Juniper: M2M, big data to aid mHealth market
The increasing processing power of the smartphone has given rise to innovations in how smartphone apps can bring about new business models in the mHealth sector. mHealth, in combination with the mFitness segment, has created new services and ways of addressing the healthcare industry needs. It has been largely acknowledged that significant cost savings in the health sector can be made if successful mHealth business models are developed.
In most cases mHealth and mFitness are part of a wider trend in the M2M communications market to allow machines to connect with both one another and with humans. M2M starts with the relaying of information, in which the cellular network may be paramount, but it is also part of a wider system of information flow and analysis where feedback leads to positive action. This positive action can then have a bearing on what information is gathered, creating, theoretically at least, a virtuous circle. In mHealth, this is particularly the case for remote patient monitoring, where data collected from the patient can feed directly into reports from the medical establishment to that patient.

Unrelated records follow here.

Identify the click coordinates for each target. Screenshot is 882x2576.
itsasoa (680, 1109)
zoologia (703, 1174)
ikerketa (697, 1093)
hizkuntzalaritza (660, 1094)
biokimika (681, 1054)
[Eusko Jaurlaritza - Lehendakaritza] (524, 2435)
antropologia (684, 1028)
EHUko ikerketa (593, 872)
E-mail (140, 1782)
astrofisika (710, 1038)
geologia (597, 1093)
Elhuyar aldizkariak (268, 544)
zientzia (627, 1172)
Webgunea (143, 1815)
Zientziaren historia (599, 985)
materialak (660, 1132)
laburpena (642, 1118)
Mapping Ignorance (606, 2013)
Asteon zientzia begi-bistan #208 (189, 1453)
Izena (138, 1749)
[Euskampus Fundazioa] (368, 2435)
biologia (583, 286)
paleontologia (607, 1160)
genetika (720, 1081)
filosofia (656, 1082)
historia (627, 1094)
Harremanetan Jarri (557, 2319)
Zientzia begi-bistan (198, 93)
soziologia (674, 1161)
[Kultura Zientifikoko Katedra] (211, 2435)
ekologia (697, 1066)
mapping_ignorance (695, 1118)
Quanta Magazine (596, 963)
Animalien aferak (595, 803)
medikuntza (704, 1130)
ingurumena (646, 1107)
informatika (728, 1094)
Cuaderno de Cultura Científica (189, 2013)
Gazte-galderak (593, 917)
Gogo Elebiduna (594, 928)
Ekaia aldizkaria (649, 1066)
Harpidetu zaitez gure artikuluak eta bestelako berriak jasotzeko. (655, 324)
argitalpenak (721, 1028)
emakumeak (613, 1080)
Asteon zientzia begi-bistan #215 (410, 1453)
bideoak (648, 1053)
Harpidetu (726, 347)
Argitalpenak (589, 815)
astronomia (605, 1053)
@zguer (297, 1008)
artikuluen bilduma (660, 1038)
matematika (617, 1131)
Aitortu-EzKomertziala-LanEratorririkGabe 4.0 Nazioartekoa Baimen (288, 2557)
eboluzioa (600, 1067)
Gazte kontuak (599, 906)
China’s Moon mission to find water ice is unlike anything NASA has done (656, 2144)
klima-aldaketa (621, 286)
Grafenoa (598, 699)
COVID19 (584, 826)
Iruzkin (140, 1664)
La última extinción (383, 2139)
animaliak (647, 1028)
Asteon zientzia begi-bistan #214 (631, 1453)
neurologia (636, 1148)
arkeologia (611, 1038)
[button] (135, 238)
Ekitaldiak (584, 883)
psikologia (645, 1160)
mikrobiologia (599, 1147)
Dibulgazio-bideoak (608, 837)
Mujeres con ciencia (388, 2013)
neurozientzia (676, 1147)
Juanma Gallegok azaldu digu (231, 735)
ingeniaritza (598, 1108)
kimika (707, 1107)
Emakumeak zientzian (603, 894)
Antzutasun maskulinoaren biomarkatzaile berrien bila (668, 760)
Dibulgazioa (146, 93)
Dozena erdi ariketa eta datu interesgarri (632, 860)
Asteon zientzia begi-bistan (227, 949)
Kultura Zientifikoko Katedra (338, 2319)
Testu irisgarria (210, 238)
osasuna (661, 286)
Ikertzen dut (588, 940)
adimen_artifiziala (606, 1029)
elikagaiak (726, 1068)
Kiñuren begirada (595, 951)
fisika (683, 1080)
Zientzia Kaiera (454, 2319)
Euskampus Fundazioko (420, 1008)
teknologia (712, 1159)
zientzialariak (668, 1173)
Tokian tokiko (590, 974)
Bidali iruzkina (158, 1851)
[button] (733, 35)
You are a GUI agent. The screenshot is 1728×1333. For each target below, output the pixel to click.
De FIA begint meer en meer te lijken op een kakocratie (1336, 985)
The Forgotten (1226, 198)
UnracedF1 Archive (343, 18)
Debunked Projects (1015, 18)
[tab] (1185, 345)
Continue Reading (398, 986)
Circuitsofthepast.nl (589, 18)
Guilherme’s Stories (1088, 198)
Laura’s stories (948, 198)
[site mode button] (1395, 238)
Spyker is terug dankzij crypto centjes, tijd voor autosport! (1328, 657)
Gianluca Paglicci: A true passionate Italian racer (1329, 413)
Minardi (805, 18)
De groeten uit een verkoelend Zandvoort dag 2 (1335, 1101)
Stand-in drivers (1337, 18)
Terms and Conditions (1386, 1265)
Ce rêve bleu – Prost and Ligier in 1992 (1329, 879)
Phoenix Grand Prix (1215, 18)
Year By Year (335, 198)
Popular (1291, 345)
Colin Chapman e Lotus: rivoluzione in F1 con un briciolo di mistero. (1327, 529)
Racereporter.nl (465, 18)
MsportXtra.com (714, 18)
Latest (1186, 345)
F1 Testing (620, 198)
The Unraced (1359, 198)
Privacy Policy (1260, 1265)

In the mHealth industry the positive outcomes that M2M can provide include substantial cost savings and efficiency gains, the improved management of information and the optimisation of resources. For mFitness the gains that M2M offer include the ability to aggregate and analyse data, usually from sporting activity. This may significantly enhance a training session through increased motivation. There may well, of course, be indirect savings to health organisations that accrue from this increased fitness: a fitter populace hopefully results in fewer hospital admissions (and thus lower state expenditure) for an array of illnesses and conditions ranging from cardiovascular complaints to obesity.
As the M2M market matures, several industries are moving from a position of individual connected devices to connected ecosystems. Thus mHealth is developing from individual and scattered remote patient monitoring projects to an infrastructure supporting the entire healthcare system for individuals that are outside medical establishments but still need care, such as those suffering from chronic diseases.
In the healthcare industry the aggregation of data from numerous monitoring events can, in principle, result in the ability to analyse and draw conclusions from the data which becomes available through these monitoring events.
Clearly the benefits of 'Big Data' can be particularly marked in mHealth if the sample of data is large enough. Indeed the use of Big Data has the potential to bring down healthcare spending by hundreds of billions of dollars annually, through linking adverse patient outcomes with the causes of chronic diseases for example. For such cost savings to be achieved stakeholders in the healthcare industry need to come together and have a common goal, premised on what Big Data can achieve.
Efficiency savings, in an industry where there is continuing pressure to reduce costs in both the private and public sectors, represents an important driver for mHealth. Whether via a direct route or indirectly, almost without exception mHealth apps hold the promise of saving significant amounts of money, while improving patient outcomes for the healthcare sector if implemented correctly.
Juniper Research's recent study on Mobile Health & Fitness: Monitoring, App-enabled Devices & Cost Savings 2013-2018 forecasts cumulative cost savings from remote patient monitoring of up to $36 billion globally over the next five years--under Juniper's most optimistic forecast scenario.
This is a significant opportunity, as healthcare in the developed world moves towards the concept of "accountable care", where funding is linked directly to the health of the patient or individual rather than being based upon the cost of treatment.
Even though remote patient monitoring, particularly for chronic diseases, is still at a very early stage in the development cycle, it fits well with new healthcare practices and the goal of keeping patients out of hospital, according to the findings from our report.
Juniper Research believes that, in time, chronic disease management may be carried out through smartphone-based services linking hardware to measure vital signs associated with chronic diseases to powerful cloud-based services. This will create the groundwork for more complex medical apps to come to fruition, the first signs of which are already being seen in fitness and healthcare's most advanced apps.
In conclusion, the healthcare trends above will exert enormous pressure on healthcare systems in coming years, with an increased acceptance of monitoring devices in healthcare, partly brought about through acceptance of mFitness devices.
Nitin Bhas is a Senior Analyst with Juniper Research. His areas of focus include mobile networks, technologies and handsets. This column is based on Juniper's recent research findings from the Mobile Health & Fitness: Monitoring, App-enabled Devices & Cost Savings 2013-2018 report.